Asked to comment on the decree, Studio Banana Games president, Mike Shingar openly wept while blubbing:  ”Some goons from the Kiljoy Group showed up at my office this morning and removed my punching clown and Chia Pet collection. How am I supposed to be creative now?”

Others in the industry contacted for this story echoed Shingar’s view, but Fogelbier stands firm in his belief that gaming should be a serious business. “We have to eradicate the notion that making games has anything to do with fun. For one thing, it attracts the wrong sorts of people–people who would just as likely put a spreadsheet on their bed as study it to find systemic waste or an opportunity to maximize profit. And frankly, it doesn’t help that the big companies promote this type of attitude. Take Microsoft, for example; here’s a company that makes IBM look like a bunch of wild-eyed college kids, but even these folks have attempted an awkward embrace of gaming culture, providing play spaces, toys and free sodas as a sort of bonding ritual between corporate master and employee. It’s almost as if money is a dirty word to these people.”

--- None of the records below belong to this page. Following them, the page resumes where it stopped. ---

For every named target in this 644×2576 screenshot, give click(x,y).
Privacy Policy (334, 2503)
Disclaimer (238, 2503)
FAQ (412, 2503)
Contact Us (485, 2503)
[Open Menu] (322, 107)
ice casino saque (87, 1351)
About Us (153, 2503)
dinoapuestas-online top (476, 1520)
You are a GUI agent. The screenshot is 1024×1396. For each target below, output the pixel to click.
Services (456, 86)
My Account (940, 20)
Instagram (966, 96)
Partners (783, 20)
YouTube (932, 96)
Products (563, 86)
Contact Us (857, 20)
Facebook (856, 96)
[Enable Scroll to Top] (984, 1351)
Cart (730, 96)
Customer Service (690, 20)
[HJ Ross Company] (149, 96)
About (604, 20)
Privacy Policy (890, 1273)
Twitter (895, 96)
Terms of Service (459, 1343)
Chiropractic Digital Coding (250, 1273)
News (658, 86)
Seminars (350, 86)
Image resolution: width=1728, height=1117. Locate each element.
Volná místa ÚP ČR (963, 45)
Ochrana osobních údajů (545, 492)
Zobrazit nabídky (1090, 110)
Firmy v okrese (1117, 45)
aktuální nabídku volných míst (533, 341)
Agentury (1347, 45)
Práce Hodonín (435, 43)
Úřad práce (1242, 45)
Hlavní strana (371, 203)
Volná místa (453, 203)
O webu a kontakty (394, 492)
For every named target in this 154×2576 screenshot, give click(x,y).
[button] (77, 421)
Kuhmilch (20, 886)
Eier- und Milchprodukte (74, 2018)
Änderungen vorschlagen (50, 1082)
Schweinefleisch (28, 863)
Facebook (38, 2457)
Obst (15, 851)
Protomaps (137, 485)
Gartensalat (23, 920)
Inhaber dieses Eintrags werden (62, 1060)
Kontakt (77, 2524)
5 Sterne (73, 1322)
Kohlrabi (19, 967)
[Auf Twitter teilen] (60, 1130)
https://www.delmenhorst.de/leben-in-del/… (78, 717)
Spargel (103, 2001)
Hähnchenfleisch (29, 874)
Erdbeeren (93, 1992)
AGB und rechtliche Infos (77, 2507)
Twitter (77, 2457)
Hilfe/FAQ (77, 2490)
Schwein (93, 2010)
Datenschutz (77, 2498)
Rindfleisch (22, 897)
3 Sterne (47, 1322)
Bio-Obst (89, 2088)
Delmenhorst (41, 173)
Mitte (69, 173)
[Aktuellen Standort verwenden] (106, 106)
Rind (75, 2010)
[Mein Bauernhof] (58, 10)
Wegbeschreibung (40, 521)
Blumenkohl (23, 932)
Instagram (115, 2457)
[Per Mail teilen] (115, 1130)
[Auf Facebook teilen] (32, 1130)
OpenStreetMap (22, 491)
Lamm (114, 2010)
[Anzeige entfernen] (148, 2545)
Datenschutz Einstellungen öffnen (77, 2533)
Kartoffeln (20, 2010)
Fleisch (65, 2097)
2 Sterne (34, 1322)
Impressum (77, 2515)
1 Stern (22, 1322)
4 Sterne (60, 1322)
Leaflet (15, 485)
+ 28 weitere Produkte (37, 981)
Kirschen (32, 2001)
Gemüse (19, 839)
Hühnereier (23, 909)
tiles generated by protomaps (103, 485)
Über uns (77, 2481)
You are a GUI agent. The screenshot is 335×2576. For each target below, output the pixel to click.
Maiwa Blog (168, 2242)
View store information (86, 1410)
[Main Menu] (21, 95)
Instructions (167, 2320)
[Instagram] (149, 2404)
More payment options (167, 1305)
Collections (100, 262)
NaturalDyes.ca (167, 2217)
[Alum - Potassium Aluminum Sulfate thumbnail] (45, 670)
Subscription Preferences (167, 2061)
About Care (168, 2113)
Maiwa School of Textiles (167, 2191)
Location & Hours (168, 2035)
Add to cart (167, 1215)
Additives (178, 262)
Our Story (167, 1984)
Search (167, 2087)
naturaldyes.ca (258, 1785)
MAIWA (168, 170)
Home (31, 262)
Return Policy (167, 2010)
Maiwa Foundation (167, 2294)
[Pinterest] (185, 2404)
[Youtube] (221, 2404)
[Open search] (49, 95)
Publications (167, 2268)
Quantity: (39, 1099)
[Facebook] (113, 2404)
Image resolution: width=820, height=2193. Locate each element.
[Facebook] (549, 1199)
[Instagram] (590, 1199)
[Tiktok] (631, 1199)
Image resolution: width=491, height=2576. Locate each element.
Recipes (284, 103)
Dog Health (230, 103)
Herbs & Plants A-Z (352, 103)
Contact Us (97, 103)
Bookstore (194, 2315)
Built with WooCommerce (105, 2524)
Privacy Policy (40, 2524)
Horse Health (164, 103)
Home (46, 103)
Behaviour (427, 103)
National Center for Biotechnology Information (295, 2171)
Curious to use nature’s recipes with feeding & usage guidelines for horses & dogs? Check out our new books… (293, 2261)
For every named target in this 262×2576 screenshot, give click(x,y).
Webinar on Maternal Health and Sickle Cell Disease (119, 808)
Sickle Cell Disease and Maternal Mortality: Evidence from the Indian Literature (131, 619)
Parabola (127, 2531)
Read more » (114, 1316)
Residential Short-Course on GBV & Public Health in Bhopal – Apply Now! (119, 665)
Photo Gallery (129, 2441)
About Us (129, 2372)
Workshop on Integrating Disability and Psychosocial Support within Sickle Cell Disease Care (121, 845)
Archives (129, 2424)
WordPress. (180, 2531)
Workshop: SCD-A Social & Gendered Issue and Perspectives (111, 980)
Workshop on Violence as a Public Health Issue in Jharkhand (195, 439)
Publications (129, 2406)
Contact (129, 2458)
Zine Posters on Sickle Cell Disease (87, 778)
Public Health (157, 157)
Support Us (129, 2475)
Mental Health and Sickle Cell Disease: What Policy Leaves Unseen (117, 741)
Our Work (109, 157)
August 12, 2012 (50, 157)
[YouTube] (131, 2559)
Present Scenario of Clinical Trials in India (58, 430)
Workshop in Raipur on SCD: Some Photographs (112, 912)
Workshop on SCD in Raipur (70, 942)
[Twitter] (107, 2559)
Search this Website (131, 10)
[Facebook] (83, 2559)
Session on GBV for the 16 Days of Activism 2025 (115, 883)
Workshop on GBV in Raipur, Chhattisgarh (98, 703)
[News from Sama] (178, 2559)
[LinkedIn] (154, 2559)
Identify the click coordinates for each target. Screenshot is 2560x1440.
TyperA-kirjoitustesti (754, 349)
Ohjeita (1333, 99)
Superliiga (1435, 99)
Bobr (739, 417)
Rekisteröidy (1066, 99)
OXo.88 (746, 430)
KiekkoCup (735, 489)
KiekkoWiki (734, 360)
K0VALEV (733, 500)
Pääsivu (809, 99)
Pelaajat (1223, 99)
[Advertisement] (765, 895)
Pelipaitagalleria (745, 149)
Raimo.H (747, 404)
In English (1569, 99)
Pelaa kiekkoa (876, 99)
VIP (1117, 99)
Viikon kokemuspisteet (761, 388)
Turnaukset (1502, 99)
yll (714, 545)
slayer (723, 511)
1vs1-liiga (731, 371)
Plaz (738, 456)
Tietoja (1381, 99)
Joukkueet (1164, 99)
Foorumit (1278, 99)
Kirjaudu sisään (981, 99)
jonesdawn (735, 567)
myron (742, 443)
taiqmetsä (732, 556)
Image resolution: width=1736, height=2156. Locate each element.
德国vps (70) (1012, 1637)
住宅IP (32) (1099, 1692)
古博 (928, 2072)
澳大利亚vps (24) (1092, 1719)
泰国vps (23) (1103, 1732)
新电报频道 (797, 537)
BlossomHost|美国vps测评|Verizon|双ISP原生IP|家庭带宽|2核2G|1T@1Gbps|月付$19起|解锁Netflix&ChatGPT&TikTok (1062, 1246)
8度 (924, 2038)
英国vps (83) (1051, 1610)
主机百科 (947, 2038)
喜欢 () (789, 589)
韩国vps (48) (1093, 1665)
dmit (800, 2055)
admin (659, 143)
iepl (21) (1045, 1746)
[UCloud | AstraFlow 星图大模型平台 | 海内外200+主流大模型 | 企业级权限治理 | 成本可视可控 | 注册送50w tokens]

Meanwhile, Mike Shingar and other studio-based talent, have begun discussing how to retaliate against the money men. “We’re putting together a plan that involves Nerf weapons, whoopie cushions and the element of surprise,” Mr. Shingar stated mysteriously. “Those rat bastards won’t know what hit them. We’re going to take back the fun if it kills us!”

Until some balance or compromise is reached, it seems apparent that Mr. Kotick’s statements have opened a rift between the money and the creators, a rift that may spell the end of a way of life for many in this industry.

One Response to “Game Investors Promote Workplace Fun Death Panels”

  • Mark Snow:

    This characterization of developers as people who are out-of-touch with money matters is both true and tragic. As a game developer of more than a dozen years who has seldom touched money, I can attest to the reality. But it is equally true that the money men wouldn’t know a fun game if it sat on their face and wiggled. We must work toward a happy medium for all to prosper.